Saturday, May 30, 2009

The dreaded "B" word: Backstory

Ok, after reading some very informative discussions the other day at Romance University about backstory, I realized I had a very important scene in my story that was going to be backstory. So, following some of the advice I read to eliminate backstory, I decided to make this scene the actual opening scene (where it's supposed to be, duh me. I thought).

As a result, I have a great opening scene that I wrote straight through start to finish without any notes or my beloved index cards I have been ranting about. In doing so, I also eliminated some dreaded backstory. I love it when a burst of raw writing shows up ad spits out about 400 words worth of story line.

All was good (so I thought) until I read: The Black Sheep of Fiction Writing at Pub Rants by guest blogger Carolyn Jewel . The cloud of confusion surrounding backstory was back. Have I improved my story by eliminating some backstory and creating a strong opening or have I just turned the backstory into a prologue? Hmmm...guess I'll have to figure it out later as the story develops.

I guess the lesson I'm taking away from this is, use backstory very carefully if you have to use it. Don't use it as a crutch or a substitute for creativity. If it is key to the story and moves it forward, use it. If it stops momentum and doesn't add value, don't use it.

Still wishing I could type,

Wednesday, May 20, 2009

The Index Card saga continues....

When we last left our little wannabe writer, he had discovered a new and mysterious template that could possibly be used as an indispensable writing tool. We join him once again after a few days, and some long nights, trying out the usefulness of his new discovery....
Ok, after a few days of test driving the Index Card app for google doc's, I must say I am finding it very useful. First I transferred about 19 hand written scene cards to this template and saved it to a folder in my google doc's along with a copy of the manuscript (in progress) itself. Now everything is in one spot that is easily accessible from anywhere.
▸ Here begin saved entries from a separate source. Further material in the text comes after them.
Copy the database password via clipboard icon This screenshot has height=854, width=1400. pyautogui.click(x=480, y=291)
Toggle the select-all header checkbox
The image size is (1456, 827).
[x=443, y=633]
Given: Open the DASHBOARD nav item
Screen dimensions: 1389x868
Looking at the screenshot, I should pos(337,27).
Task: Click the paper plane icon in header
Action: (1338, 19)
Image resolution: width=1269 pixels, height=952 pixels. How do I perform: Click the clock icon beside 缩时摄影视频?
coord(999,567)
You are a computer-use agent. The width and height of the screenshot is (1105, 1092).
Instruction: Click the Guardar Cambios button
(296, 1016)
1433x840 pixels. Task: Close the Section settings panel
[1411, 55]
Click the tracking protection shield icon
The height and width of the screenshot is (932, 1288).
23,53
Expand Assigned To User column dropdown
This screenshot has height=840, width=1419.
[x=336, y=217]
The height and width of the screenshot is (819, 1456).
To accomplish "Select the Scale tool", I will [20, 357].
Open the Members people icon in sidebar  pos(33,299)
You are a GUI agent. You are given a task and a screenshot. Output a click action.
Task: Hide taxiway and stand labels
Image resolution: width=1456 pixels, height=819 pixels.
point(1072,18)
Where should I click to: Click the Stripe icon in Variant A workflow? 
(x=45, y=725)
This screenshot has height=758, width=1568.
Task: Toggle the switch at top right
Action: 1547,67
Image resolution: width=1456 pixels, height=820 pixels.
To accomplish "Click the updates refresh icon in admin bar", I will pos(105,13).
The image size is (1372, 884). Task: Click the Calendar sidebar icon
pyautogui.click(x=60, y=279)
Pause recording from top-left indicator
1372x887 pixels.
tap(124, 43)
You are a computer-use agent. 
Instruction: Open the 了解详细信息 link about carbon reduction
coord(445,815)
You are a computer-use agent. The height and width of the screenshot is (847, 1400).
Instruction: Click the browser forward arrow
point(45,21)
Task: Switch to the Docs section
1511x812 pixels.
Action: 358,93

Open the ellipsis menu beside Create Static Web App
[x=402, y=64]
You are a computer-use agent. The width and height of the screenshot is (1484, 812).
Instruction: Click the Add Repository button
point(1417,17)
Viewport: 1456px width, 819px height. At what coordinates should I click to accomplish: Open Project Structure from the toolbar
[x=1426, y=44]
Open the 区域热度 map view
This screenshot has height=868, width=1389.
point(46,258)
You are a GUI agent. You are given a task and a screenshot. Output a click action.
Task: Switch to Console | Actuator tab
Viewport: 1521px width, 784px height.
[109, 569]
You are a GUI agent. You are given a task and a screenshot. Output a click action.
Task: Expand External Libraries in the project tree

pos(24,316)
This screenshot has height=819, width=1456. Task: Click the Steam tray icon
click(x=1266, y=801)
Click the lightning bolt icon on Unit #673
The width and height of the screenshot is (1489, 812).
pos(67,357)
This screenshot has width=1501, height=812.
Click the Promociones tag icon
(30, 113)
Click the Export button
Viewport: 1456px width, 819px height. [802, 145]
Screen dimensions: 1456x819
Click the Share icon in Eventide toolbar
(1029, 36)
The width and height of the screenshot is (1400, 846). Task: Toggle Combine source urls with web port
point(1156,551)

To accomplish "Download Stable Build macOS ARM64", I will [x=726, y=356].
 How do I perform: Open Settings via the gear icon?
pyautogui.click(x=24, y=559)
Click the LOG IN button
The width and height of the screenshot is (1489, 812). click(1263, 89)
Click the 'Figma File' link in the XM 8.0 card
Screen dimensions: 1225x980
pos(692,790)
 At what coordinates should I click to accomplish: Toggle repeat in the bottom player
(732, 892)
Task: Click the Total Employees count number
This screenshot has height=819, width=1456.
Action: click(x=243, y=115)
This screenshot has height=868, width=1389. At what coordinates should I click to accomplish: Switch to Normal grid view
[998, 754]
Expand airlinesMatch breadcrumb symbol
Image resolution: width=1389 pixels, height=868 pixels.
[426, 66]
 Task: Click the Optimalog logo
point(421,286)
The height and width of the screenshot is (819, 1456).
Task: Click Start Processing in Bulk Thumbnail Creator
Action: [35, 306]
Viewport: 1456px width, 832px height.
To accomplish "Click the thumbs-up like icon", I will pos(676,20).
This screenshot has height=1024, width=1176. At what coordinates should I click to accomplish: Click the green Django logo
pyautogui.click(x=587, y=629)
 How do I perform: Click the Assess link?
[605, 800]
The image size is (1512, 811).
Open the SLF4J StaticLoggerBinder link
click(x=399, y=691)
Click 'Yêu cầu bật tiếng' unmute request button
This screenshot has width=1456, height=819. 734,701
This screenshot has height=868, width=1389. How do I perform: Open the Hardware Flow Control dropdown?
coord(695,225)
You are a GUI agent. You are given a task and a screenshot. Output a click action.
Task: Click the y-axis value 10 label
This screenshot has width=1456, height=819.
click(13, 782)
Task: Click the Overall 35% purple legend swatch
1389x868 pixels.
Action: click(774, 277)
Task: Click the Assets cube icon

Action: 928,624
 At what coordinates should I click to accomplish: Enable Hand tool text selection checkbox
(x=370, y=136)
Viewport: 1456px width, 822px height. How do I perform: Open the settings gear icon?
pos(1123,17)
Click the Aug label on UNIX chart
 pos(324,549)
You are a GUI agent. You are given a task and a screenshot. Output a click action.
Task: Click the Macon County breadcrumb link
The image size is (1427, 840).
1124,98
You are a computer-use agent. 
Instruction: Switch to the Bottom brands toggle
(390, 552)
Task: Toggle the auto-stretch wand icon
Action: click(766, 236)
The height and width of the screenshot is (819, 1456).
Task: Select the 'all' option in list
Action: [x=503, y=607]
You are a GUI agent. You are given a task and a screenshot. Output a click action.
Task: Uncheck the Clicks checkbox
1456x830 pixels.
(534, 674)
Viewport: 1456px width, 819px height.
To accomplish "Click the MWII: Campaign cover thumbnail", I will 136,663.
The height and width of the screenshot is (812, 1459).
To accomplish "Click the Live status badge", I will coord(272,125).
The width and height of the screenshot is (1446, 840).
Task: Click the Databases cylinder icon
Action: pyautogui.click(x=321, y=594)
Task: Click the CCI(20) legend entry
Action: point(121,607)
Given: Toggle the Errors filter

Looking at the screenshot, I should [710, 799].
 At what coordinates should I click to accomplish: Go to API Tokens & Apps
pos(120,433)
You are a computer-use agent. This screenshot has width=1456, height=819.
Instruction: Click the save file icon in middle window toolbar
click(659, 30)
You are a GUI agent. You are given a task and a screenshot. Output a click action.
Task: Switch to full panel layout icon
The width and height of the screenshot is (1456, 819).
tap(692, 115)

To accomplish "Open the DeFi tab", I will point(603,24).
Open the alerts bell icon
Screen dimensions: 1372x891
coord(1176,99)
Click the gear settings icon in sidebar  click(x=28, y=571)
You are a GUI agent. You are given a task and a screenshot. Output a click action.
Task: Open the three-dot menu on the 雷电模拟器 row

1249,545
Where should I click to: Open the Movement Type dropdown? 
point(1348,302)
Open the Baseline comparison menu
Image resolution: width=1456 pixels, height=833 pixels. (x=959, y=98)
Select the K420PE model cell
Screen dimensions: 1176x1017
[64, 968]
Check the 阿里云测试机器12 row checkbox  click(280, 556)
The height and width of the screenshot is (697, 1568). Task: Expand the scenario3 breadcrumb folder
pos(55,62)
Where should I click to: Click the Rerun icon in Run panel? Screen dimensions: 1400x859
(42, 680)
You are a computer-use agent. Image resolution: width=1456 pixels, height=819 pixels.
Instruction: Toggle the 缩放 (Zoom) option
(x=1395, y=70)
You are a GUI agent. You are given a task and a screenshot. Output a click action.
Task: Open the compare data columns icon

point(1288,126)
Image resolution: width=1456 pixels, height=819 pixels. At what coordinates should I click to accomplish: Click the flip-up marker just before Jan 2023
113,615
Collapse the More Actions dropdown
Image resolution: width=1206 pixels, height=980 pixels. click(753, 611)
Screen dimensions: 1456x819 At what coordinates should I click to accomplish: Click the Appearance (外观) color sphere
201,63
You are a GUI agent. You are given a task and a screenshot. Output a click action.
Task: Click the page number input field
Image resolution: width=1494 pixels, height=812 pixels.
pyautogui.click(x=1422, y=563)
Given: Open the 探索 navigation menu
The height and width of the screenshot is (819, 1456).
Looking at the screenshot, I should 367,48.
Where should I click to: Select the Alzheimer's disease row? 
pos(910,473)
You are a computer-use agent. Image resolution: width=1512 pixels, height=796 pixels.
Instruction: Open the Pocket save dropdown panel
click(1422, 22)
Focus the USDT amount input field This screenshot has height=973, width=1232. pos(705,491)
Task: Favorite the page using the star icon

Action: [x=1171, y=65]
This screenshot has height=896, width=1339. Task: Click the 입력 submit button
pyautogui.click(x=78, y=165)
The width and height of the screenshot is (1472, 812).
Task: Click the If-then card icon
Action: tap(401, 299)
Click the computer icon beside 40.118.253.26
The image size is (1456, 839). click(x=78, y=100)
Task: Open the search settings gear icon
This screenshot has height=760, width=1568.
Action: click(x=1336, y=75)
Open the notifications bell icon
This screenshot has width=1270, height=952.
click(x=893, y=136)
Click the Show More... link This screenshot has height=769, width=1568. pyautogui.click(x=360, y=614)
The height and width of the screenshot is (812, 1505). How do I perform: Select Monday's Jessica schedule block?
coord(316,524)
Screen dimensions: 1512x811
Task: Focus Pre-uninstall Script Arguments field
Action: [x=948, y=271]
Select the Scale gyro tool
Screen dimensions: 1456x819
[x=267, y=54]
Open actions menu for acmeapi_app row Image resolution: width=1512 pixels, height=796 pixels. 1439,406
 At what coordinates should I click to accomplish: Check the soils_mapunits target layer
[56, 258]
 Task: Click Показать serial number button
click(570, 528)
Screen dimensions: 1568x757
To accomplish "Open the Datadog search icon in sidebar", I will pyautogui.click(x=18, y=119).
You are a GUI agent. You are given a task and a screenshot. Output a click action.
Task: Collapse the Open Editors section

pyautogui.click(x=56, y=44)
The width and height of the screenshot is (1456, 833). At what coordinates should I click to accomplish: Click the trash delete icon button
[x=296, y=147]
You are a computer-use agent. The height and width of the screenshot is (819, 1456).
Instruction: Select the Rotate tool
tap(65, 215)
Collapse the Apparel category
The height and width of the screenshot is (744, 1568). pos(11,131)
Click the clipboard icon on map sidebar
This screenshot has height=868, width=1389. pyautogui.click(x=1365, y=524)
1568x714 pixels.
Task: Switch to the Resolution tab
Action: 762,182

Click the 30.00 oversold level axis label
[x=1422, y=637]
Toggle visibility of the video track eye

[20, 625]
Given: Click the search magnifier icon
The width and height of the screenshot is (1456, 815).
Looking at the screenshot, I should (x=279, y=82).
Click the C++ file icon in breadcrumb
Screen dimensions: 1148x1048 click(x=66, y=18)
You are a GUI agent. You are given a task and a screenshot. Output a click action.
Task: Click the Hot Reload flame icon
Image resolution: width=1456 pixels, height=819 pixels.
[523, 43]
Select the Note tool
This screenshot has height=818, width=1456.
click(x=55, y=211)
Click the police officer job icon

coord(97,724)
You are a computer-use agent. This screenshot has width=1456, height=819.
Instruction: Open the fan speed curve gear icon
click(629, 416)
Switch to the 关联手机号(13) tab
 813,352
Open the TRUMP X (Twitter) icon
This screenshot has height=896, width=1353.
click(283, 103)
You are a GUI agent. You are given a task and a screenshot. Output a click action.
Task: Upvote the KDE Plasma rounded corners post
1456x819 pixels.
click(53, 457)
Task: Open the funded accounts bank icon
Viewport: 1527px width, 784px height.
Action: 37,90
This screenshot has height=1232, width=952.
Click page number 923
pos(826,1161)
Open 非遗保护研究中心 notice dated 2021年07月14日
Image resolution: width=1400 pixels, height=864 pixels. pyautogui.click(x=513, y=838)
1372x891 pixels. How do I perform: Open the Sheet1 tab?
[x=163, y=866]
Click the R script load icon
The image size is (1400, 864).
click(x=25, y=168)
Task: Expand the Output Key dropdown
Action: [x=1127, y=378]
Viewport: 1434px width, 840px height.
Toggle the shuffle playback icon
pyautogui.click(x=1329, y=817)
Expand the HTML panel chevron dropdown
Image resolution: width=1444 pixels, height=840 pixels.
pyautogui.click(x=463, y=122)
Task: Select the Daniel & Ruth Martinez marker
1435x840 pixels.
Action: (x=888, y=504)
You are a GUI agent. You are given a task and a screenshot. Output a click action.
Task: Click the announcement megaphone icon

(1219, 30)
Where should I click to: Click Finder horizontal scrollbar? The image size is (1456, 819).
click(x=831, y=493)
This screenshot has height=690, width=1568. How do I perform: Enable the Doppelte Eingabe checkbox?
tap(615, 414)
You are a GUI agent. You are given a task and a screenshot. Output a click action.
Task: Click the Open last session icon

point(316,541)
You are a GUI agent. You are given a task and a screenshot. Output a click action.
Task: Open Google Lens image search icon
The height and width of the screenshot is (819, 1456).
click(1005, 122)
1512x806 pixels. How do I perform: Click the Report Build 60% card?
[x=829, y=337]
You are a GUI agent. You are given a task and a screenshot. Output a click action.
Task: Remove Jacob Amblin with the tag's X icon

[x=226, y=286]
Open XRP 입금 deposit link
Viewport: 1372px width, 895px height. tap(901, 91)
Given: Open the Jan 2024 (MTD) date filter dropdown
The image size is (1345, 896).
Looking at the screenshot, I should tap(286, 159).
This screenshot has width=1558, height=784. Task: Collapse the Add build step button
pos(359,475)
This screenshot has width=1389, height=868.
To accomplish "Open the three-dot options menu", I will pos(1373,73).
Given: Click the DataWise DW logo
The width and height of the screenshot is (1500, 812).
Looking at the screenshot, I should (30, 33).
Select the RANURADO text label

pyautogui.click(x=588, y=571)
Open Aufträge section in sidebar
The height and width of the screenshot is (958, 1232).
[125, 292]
Then I downloaded the template from google docs in .ppt format to my laptop. Opened and edited it with no problems using Open Impress. In an effort to become less dependant on Microsoft software, I don't use Power Point and cannot say if it works as well with that program. I guess that it should work just fine.

So now, once I get all of my scene card created, I can edit and arrange them as needed to line out my story. Then I can print them out by scene or chapter and start writing. Well, it all sounds good in theory. We shall see.

Did I mention this cuts down on using real paper index cards. Gotta save the trees (for firewood).

Join us next time as wannabe writer boy uses the index card template to create his character cards.


Thursday, May 14, 2009

Google Documents and index cards

 In an effort to organize and centrally locate all of my writing "paraphernalia", I've been using Google Documents as sort of my catch all for notes, copies of manuscripts, ideas, etc...Anyway, I came across this neat little index card template for Google Documents if anyone is interested:

Or if anyone is all ready using it, I would love to hear what you think about it. I plan on transferring all of my real index cards to virtual ones to see if I can better manage my mess and maybe save a few trees along the way (trees are better suited as firewood to bar-be-que dead animals).


Monday, May 11, 2009

Template set up, time to rock...

Finally got a suitable manuscript template set up, and i'm a blistering 173 words into my rough draft. Now I just wish I knew how to type.